Según el pensamiento tomista, quien tiene fe no necesita explicaciones. Se trata de creer -nada menos-, del convencimiento pleno que proporciona la verdad revelada por un poder superior. Todo un pueblo se abraza a la fe cuando Francisco le declara al mundo que Mama Antula, nacida hace casi 300 años en Santiago del Estero, es digna de subir a los altares. La santidad no se explica, como no tienen explicación los milagros. Es el misterio de la fe el que obra en el corazón de millones de fieles, quienes aceptan a Mama Antula como interlocutora e intercesora ante el Poder con mayúsculas. De este fenómeno el NOA es protagonista desde hace semanas, con un fervor que hace tiempo la religiosidad no parecía despertar.
La biografía de María Antonia de Paz y Figueroa describe una personalidad admirable por su valentía y, claro está, por su fe. Un espíritu indomable en pleno siglo XVIII, cuando el destino de la mujer era el matrimonio o el claustro. Y además imbuida del carisma de San Ignacio de Loyola, justo cuando los jesuitas habían sido desterrados de España y de sus colonias. Pero que Mama Antula marchara a contramano de las tradiciones, enfrentada a influyentes personajes de la época, no implica que lo hiciera en la dirección incorrecta. Como laica consagrada que era desplegó una labor evangélica inusual, desde el campo a la ciudad. Y también aparece el costado literario que representa su abundante correspondencia. Hay una dimensión histórica en esa figura que trasciende al cristianismo.
Claro que está la otra arista, la espiritual. El perfil pastoral de Mama Antula sintoniza con la “Iglesia de los pobres” que Jorge Bergoglio promueve desde que heredó el trono de San Pedro. No es casual que este Papa la haya canonizado, así como había hecho santo al Cura Brochero en 2016. La raigambre de Mama Antula es profundísima y eso se comprueba en su patria chica, de la que se marchó caminando hasta terminar en Buenos Aires. Decían que andaba descalza, por Santiago del Estero, por Tucumán y por las porteñas calles del Virreinato. Símbolo de humildad, de convicción peregrina, de predicar con el ejemplo. Pequeños grandes detalles que la empujan al corazón de un pueblo que por estos días la celebra.

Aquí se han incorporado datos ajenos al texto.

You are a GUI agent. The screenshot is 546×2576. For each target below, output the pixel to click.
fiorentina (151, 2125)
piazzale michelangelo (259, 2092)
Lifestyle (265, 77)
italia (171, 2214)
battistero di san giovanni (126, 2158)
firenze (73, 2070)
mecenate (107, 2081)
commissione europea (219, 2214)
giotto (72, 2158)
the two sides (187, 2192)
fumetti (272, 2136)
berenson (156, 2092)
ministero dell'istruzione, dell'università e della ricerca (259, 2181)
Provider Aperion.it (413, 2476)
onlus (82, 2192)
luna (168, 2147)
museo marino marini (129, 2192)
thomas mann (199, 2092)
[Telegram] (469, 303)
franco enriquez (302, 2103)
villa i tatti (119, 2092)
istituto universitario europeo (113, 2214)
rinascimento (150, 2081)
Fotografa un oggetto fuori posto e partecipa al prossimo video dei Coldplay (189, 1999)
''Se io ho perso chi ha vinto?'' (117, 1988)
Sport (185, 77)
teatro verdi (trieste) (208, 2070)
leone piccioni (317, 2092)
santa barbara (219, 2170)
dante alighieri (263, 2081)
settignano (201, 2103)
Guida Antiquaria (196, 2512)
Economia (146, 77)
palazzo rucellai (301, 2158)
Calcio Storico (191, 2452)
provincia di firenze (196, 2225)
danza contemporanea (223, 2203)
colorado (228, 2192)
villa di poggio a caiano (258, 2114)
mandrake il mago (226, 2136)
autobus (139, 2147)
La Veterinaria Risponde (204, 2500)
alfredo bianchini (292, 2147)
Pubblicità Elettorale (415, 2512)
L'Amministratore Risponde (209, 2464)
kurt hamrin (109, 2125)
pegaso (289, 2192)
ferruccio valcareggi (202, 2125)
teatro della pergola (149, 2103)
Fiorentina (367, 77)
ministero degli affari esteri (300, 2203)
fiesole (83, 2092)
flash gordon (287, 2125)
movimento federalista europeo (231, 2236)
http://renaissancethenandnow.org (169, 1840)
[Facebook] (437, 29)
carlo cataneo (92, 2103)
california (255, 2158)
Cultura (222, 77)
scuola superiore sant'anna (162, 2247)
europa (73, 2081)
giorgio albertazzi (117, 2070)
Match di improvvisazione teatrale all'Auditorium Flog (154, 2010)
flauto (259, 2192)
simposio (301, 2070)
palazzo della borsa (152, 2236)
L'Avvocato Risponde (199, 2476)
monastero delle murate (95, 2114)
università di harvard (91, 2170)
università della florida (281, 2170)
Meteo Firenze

Se trata también de una cuestión de identidad. Desde su nombre -María Antonia en quechua- Mama Antula marca el territorio. Sin perder el carácter universal de su santidad, conserva esa condición de mujer de pueblo que la hace más entrañable aún. De ahí que se la sienta tan cercana en el monte santiagueño donde nació, en los caseríos que se reparten kilómetros a la redonda de Villa Silipica, en la capital de su provincia natal o en el resto del norte argentino. Es una santa que aglutina, que convoca, a la que se adivina marchando por las antiguas huellas de tierra, tan sencilla como los vecinos que hoy convidan un mate al paso.
Dicen que Mama Antula es milagrera. Si El Vaticano la hizo santa es porque sus especialistas lo confirman. Pero a medio mundo de distancia de Roma, los fieles de a pie no necesitaban de la liturgia papal para convencerse. Son incontables las historias que dan cuenta en el NOA de la capacidad de Mama Antula para hacer de las suyas. Para estas manifestaciones tampoco hay explicaciones. Es la fe en su máxima potencia.
Para la cristiandad, Mama Antula representa una pieza de orfebrería reluciente en el entramado de la santidad. Los no creyentes pueden encontrar otros puntos de vista para abordar el fenómeno. Porque da la sensación de que el camino de Mama Antula, lejos de concluir, está tomando nuevos y llamativos rumbos.